Output every line of the material exactly, omitting images.

(DATASET EXTRACT)

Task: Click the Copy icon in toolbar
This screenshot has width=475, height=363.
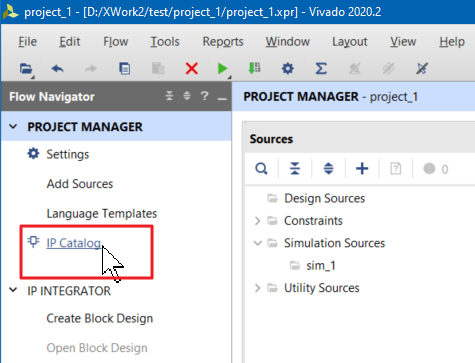Action: coord(125,69)
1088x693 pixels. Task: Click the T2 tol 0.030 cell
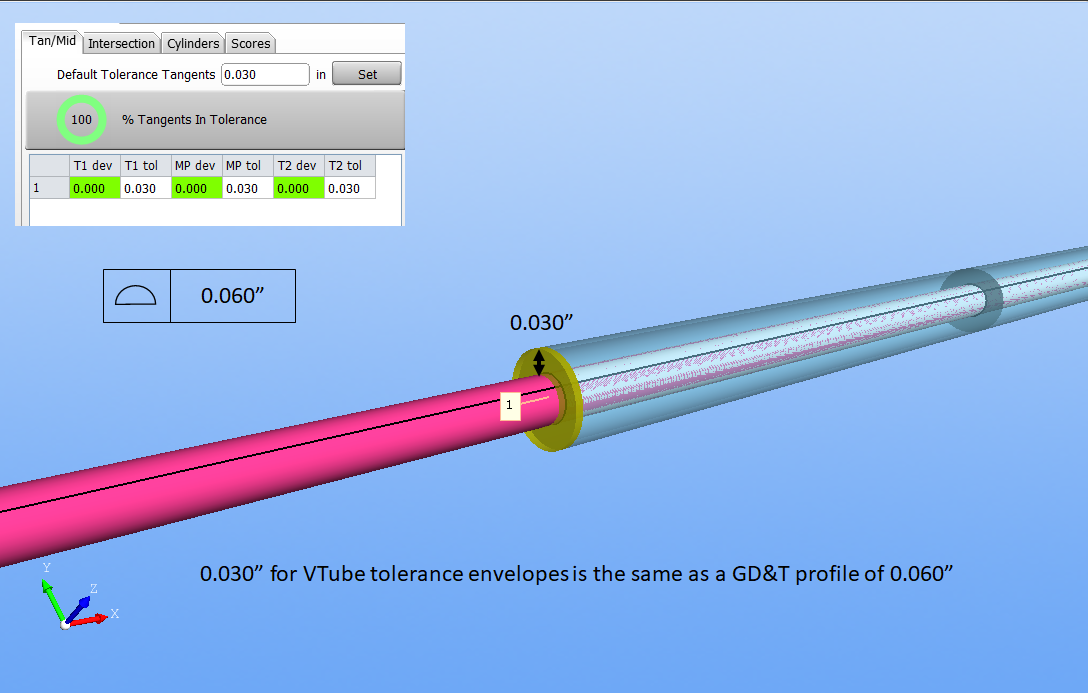point(349,188)
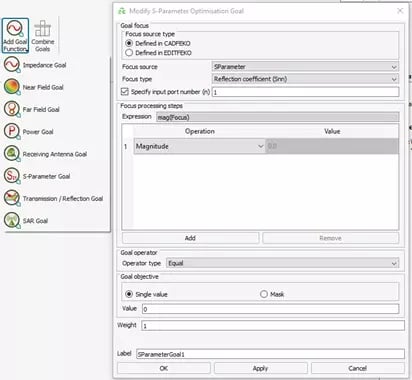Screen dimensions: 412x380
Task: Select the SAR Goal icon
Action: [x=12, y=220]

(End DATASET EXTRACT)

**WRITTEN ANSWER:**
Task: Click the Copy icon in toolbar
This screenshot has width=475, height=363.
Action: coord(125,69)
1088x693 pixels. Task: Click the T2 tol 0.030 cell
point(349,188)
Screen dimensions: 412x380
Task: Select the SAR Goal icon
Action: [x=12, y=220]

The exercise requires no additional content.